La colección contiene dos dibujos del joven Picasso en sus años de Barcelona, además de una pequeña obra realizada por ceras de colores por el genio malagueño y dedicada a Santos Torroella. El crítico de arte mantuvo una larga y estrecha amistad con dos de los nombres más importantes del arte del siglo XX: Joan Miró y Salvador Dalí. Del primero fue el responsable de la publicación de la primera monografía que se le dedicó y que editó su sello Cobalto bajo la autoría de Juan Eduardo Cirlot, así como de la histórica exposición que se celebra en Barcelona en 1949. Del rastro de aquella amistad quedan un par de dibujos del Miró anterior a la guerra, así como un gouache de los años 50, así como alguna obra gráfica.

Santos Torroella está considerado como uno de los principales estudiosos de Salvador Dalí a quien dedicó no pocos ensayos como “La miel es más dulce que la sangre”, “Dalí residente”, “Dalí. Época de Madrid” o “Los putrefactos”. En la colección podemos encontrar desde un óleo de un jovencísimo Dalí pasando por un “cadáver exquisito” en el que intervinieron el artista de Figueres, además de Gala, André Breton y Valentine Hugo, así como algún dibujo de los años 20.

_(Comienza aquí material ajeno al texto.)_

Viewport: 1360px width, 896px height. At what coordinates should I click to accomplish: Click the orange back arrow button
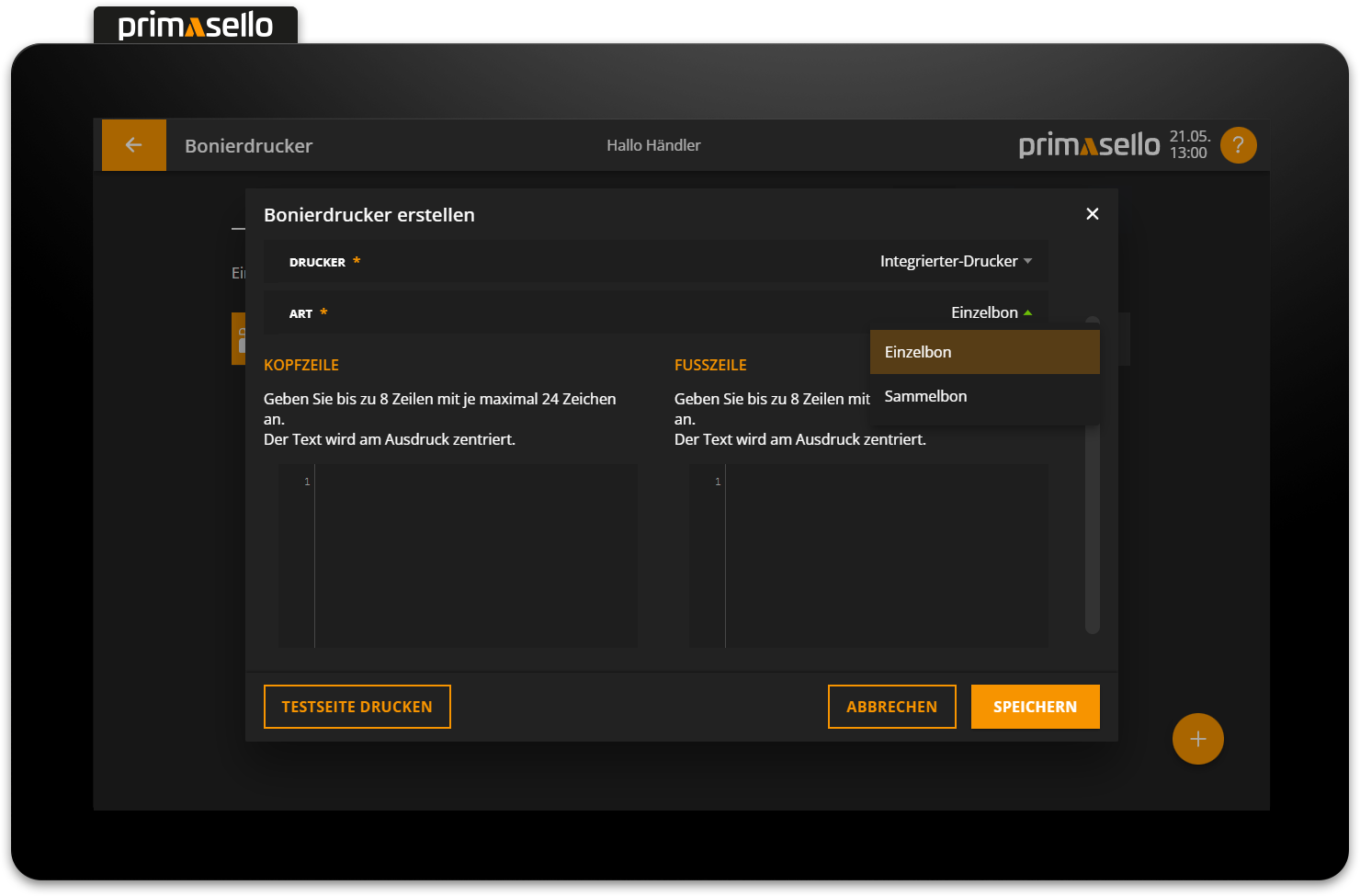tap(133, 145)
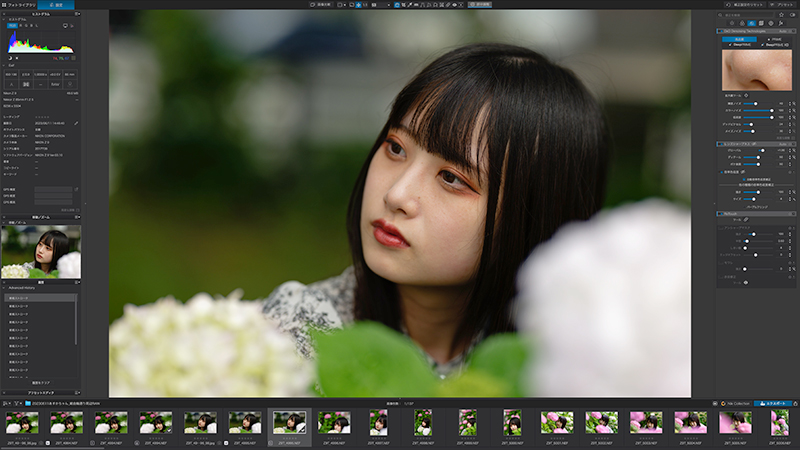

Precisamente de este último periodo son algunos de los tesoros de la colección, como numerosos originales de Rafael Barradas, entre ellos el óleo “De Pacífico a Puerta de Atocha", además de algún retrato de la actriz Catalina Bárcena; un retrato a la manera de Ingres por Juan Gris de uno de los integrantes de los Ballets Rusos; originales de Emili Grau Sala, Ángeles Santos, Isidre Nonell, Ricard Opisso, Rafael Alberti, Modest Urgell, Ricardo Zabaleta y otros. Una mención aparte la merecen dos obras fundamentales como son la diana que Francis Picabia realizó para su exposición en Dalmau o el dibujo “El viento este”, original de Federico García Lorca.

En la colección tampoco faltan algunos ejemplos del arte posterior a la Guerra Civil, especialmente con la aparición de grupos como Dau al Set o El Paso. Del primero tenemos originales de Tàpies o Ponç, como el retrato que dedicó este último a Joan Brossa. Hay obra de este periodo de nombres históricos como Maruja Mallo, Ramón Gaya o Eduardo Chillida.

Quedan por catalogar a día de hoy la biblioteca de Santos Torroella en la que hay numerosas revistas de la Generación del 27 o editadas por Juan Ramón Jiménez y que el crítico de arte adquirió a Adriano del Valle, así como varios libros de artista como “Los cantos de Maldoror”, ilustrados por Dalí de la mano de Skira. El archivo es otro de los aspectos importantes de este fondo, en el que se encuentran, además de los papeles personales de Santos Torroella, las cartas manuscritas que Lorca envió a Pepín Bello o los documentos del galerista Josep Dalmau.

Desde que todo el conjunto fue adquirido por el ayuntamiento que dirigía Puigdemont, no se ha expuesto en Girona ninguna pieza.